§ What the exercise asks: Look through the records and copy each line with the string "computer" in it.

___ Input material ___

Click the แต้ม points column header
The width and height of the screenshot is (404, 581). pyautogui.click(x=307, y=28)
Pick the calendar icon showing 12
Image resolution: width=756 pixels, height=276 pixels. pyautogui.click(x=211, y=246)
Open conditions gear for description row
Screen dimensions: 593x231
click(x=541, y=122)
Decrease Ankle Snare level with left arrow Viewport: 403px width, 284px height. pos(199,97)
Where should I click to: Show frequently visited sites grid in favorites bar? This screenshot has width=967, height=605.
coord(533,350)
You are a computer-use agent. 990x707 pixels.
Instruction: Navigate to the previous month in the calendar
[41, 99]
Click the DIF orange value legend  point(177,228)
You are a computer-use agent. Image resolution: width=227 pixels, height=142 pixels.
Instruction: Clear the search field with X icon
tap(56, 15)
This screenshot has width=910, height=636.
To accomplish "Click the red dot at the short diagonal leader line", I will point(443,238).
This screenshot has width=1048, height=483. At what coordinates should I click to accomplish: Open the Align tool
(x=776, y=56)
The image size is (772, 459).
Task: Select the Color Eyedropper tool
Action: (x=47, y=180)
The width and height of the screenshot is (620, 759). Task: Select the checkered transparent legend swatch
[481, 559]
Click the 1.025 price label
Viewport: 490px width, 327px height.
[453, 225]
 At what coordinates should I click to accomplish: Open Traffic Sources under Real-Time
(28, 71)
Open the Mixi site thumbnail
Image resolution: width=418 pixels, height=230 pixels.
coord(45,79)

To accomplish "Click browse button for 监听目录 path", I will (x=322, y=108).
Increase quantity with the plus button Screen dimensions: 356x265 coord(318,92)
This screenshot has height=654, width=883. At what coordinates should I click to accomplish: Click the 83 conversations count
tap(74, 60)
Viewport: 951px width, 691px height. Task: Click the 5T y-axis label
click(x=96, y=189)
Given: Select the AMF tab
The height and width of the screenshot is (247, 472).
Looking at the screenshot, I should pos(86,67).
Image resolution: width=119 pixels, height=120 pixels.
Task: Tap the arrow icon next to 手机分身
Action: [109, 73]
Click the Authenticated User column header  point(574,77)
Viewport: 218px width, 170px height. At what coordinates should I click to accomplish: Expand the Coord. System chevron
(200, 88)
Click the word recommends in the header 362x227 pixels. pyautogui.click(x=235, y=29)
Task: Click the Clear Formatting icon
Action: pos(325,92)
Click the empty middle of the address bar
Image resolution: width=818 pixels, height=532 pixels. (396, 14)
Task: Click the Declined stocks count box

___

§ Result of the exercise:
You are a computer-use agent. 990x707 pixels.
You are a computer-use agent. Image resolution: width=227 pixels, height=142 pixels.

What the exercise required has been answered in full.